Hacker News new | ask | show | jobs
by didgetmaster 1478 days ago
Each column is a set of key-value pairs. The values are stored such that searching for specific values or patterns are extremely fast, much like regular indexes do. You can drop a column from the table (or add a new one) without needing to export all the data; modify the schema; and re-import the data to the modified table. A table is just a 'group' of these key-value stores I call table columns.

For example, an address column (type=STRING) may have a value (e.g. '123 Main St.') mapped to key 234 (e.g. the row key). In fact it might have 2 or more values mapped to that same key (assuming the address column is not a primary key column). So unlike regular relational tables, you can have multiple values per column for any row. This is very similar to how NoSQL systems store Json documents where any value can be an array.
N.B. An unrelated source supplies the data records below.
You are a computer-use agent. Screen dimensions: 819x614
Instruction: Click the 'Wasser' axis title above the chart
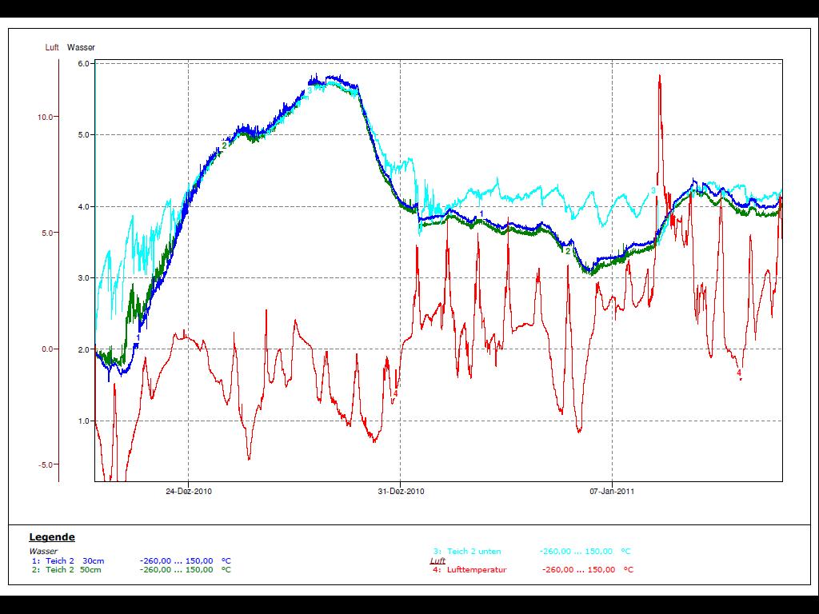[81, 47]
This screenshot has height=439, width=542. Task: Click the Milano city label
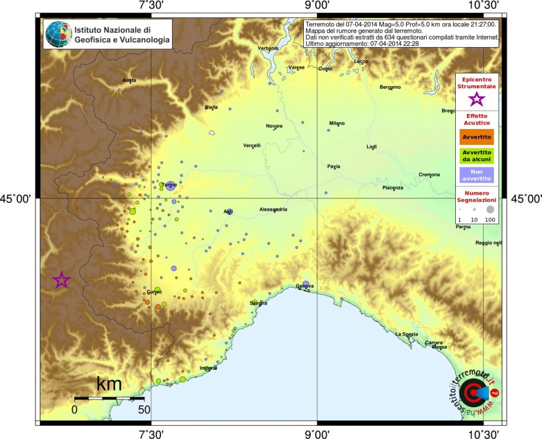coord(337,123)
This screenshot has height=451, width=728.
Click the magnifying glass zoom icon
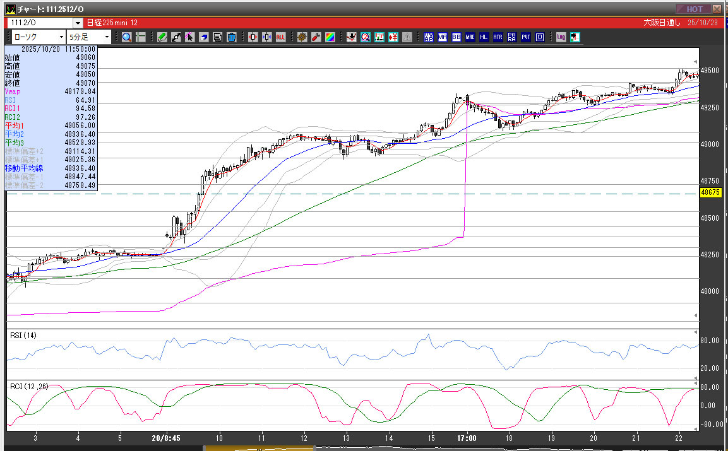(127, 37)
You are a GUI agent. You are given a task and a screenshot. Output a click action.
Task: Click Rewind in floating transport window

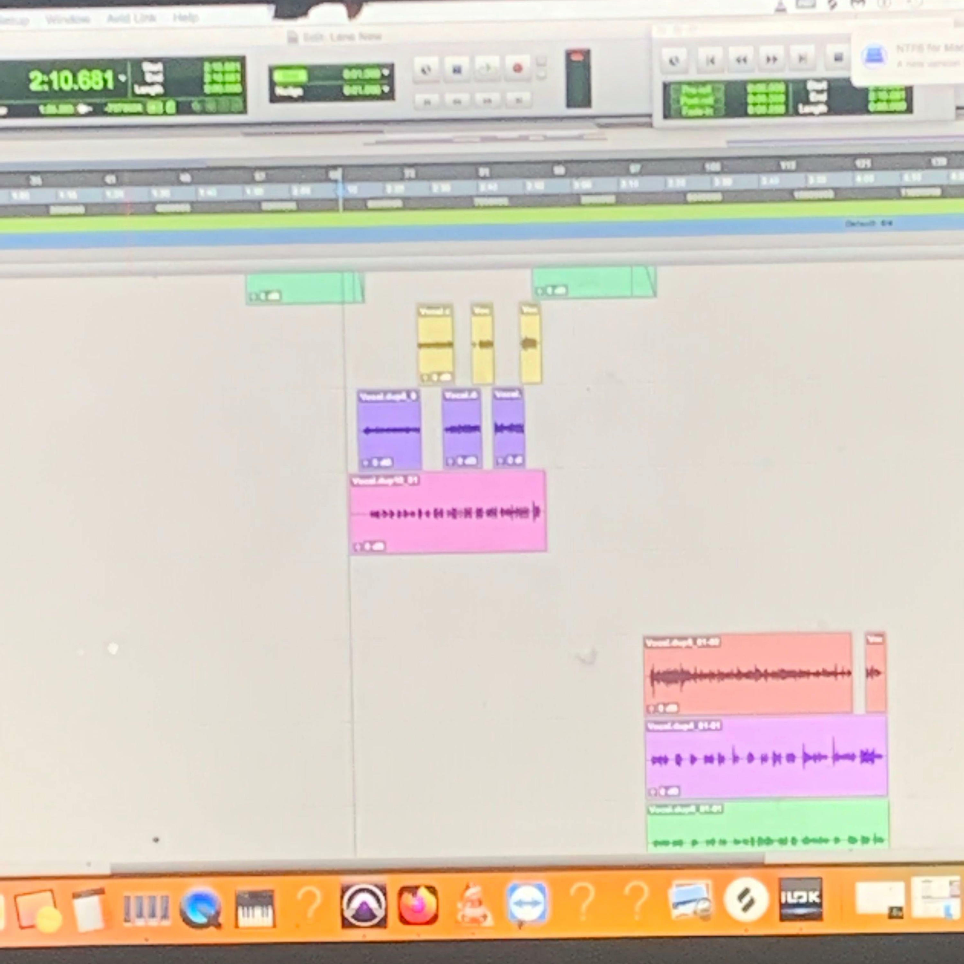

A query that wants to find all rows that start with a '1' or contain 'Main' or end in 'St.' will get key 234 (along with any other keys that match). Once the keys are found, it can retrieve the values for any other specified columns that are mapped to those keys and give you the whole row.

In essence, this columnar store DB either has no indexes or is nothing but indexes depending on how you look at it. The point is there is no duplication of data between a regular store and a separate index.

1 comments

So you have a primary key ("row key") and each column C is essentially its own table containing column C and the primary key column, with the index being on column C. You can see how there is data duplication here, right? Each primary key value is duplicated #columns times.

So we have a mapping from column value to row index. Is there an inverse mapping stored if I want to find all column values contained in a given row?

Yes there is duplication of keys since each column has a copy of each key where a value in that column is mapped to that key.

The column (key-value store) maps both ways. It is really fast to find all the keys that are mapped to a given value (or pattern) as well as find all the values that are mapped to a key.

You could say the key is a primary key since each key is unique, but a table can also have a 'Primary Key' column where a unique value can only be mapped to a single key and every row must have a value in that column.

This system is very efficient for sparse tables. Null values are essentially free since the key-value pair is just missing if a column does not have a value for the row. It takes some processing to determine the key is not mapped anywhere in the column, but it is very fast.